THE PROBLEM:
For this exercise, reproduce the entries below exactly, but only from the line containing "The image size is (847, 620)." through the line containing "Task: View the 20 Likes list", both included.

◇ ◇ ◇

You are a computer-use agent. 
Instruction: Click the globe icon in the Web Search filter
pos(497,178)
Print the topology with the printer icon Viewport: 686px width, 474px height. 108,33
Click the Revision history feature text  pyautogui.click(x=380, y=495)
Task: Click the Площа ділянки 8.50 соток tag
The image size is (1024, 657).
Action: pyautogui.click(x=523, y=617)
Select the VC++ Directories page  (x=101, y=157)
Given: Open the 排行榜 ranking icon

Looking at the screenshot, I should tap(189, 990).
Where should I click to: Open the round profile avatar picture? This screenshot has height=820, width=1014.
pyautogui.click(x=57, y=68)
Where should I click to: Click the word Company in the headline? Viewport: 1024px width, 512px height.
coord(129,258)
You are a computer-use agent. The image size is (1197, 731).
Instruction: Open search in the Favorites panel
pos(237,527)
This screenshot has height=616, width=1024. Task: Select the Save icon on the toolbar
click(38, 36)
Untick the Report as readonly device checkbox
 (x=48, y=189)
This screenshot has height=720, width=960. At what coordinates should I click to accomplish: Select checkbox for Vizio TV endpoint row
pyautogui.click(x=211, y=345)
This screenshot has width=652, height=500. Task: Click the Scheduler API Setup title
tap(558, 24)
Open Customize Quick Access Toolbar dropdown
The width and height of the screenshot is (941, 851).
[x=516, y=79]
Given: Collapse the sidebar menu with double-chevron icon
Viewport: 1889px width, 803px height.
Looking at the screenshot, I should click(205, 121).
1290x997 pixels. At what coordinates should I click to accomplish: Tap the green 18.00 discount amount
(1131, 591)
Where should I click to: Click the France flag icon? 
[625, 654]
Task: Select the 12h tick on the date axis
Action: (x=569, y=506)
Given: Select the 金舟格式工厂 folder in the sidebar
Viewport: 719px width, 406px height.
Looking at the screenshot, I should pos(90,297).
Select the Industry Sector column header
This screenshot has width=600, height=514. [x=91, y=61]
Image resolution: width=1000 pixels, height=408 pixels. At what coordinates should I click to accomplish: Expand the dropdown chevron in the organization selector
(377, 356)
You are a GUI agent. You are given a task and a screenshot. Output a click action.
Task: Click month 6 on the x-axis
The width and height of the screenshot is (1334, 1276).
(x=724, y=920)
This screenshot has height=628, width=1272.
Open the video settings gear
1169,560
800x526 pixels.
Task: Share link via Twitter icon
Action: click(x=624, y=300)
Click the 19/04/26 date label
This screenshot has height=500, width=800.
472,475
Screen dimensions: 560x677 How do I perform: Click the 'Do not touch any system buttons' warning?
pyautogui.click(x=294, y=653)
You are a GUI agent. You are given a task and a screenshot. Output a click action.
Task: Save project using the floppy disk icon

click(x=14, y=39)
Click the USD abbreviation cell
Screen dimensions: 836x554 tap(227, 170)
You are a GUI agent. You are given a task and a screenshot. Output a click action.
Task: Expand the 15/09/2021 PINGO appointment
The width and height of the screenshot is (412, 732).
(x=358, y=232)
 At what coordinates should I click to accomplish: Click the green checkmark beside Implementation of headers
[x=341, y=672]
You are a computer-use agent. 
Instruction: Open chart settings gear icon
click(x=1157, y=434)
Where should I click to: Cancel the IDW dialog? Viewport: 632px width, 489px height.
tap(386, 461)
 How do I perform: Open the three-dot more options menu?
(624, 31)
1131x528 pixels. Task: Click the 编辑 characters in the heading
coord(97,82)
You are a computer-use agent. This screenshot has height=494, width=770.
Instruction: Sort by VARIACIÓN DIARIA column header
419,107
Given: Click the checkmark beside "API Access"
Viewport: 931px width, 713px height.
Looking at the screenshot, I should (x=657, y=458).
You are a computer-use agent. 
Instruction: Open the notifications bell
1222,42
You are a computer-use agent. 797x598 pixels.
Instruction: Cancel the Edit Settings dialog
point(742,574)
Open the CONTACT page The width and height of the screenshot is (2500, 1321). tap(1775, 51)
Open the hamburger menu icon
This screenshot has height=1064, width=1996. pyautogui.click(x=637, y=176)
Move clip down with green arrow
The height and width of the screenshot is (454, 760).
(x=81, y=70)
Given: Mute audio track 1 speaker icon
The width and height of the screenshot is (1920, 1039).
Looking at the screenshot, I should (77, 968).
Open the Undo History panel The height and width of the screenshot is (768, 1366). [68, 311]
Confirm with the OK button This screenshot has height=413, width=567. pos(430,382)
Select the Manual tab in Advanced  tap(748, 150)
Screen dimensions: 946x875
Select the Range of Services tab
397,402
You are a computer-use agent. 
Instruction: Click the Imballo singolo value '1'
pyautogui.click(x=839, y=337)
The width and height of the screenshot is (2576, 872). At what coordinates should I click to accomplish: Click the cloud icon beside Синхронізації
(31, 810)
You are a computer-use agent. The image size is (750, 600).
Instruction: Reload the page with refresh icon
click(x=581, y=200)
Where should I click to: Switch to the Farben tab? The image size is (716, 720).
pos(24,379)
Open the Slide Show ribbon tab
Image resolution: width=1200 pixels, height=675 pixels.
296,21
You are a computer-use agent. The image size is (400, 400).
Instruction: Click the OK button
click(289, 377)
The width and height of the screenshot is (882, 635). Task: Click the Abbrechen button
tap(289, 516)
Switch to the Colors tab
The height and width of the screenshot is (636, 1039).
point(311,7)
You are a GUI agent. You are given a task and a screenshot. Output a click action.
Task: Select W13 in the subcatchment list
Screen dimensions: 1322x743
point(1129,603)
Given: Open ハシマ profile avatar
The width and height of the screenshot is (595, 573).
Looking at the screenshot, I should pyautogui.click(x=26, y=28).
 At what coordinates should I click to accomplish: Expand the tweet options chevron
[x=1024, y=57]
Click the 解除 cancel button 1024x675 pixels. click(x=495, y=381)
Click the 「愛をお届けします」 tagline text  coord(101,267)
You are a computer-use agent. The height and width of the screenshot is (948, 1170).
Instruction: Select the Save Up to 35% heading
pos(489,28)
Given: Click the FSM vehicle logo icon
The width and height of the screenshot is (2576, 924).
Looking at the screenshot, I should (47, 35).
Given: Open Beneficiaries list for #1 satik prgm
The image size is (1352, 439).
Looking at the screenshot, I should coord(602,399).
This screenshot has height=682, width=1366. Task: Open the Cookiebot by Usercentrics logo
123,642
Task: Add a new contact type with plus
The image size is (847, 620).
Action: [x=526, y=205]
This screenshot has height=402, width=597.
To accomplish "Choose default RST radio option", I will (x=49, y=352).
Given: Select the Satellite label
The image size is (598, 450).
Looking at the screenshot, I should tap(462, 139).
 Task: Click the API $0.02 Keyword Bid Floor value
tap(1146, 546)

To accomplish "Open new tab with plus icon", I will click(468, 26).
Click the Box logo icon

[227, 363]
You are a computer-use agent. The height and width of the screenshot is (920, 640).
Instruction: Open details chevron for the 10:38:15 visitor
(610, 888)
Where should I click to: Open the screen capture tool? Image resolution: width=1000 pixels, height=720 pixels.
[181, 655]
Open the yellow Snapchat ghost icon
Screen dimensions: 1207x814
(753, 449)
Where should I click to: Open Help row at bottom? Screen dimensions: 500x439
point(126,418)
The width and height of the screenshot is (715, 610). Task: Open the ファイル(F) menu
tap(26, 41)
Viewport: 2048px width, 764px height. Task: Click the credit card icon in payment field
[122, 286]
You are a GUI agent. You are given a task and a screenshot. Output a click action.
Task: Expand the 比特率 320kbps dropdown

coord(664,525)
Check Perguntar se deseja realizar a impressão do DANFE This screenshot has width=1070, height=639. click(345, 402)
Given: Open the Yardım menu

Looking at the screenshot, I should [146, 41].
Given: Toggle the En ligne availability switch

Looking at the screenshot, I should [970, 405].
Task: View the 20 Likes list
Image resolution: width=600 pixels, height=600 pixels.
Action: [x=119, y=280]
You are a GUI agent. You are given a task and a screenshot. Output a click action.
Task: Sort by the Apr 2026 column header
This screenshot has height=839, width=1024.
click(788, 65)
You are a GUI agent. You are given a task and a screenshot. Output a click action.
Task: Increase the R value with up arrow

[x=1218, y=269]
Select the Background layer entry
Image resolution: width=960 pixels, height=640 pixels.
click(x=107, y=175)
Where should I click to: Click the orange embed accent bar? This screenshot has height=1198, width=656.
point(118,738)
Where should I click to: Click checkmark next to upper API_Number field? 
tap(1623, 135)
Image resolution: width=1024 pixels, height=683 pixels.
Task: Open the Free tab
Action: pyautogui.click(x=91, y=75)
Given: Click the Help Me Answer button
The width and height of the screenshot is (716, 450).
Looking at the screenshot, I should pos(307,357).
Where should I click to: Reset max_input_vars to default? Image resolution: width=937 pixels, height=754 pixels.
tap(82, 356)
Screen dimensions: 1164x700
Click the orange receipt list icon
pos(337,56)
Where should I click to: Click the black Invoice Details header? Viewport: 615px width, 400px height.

◇ ◇ ◇

EXERCISE OUTPUT:
The image size is (847, 620).
Action: [x=526, y=205]
This screenshot has height=402, width=597.
To accomplish "Choose default RST radio option", I will (x=49, y=352).
Given: Select the Satellite label
The image size is (598, 450).
Looking at the screenshot, I should tap(462, 139).
 Task: Click the API $0.02 Keyword Bid Floor value
tap(1146, 546)

To accomplish "Open new tab with plus icon", I will click(468, 26).
Click the Box logo icon

[227, 363]
You are a computer-use agent. The height and width of the screenshot is (920, 640).
Instruction: Open details chevron for the 10:38:15 visitor
(610, 888)
Where should I click to: Open the screen capture tool? Image resolution: width=1000 pixels, height=720 pixels.
[181, 655]
Open the yellow Snapchat ghost icon
Screen dimensions: 1207x814
(753, 449)
Where should I click to: Open Help row at bottom? Screen dimensions: 500x439
point(126,418)
The width and height of the screenshot is (715, 610). Task: Open the ファイル(F) menu
tap(26, 41)
Viewport: 2048px width, 764px height. Task: Click the credit card icon in payment field
[122, 286]
You are a GUI agent. You are given a task and a screenshot. Output a click action.
Task: Expand the 比特率 320kbps dropdown

coord(664,525)
Check Perguntar se deseja realizar a impressão do DANFE This screenshot has width=1070, height=639. click(345, 402)
Given: Open the Yardım menu

Looking at the screenshot, I should [146, 41].
Given: Toggle the En ligne availability switch

Looking at the screenshot, I should [970, 405].
Task: View the 20 Likes list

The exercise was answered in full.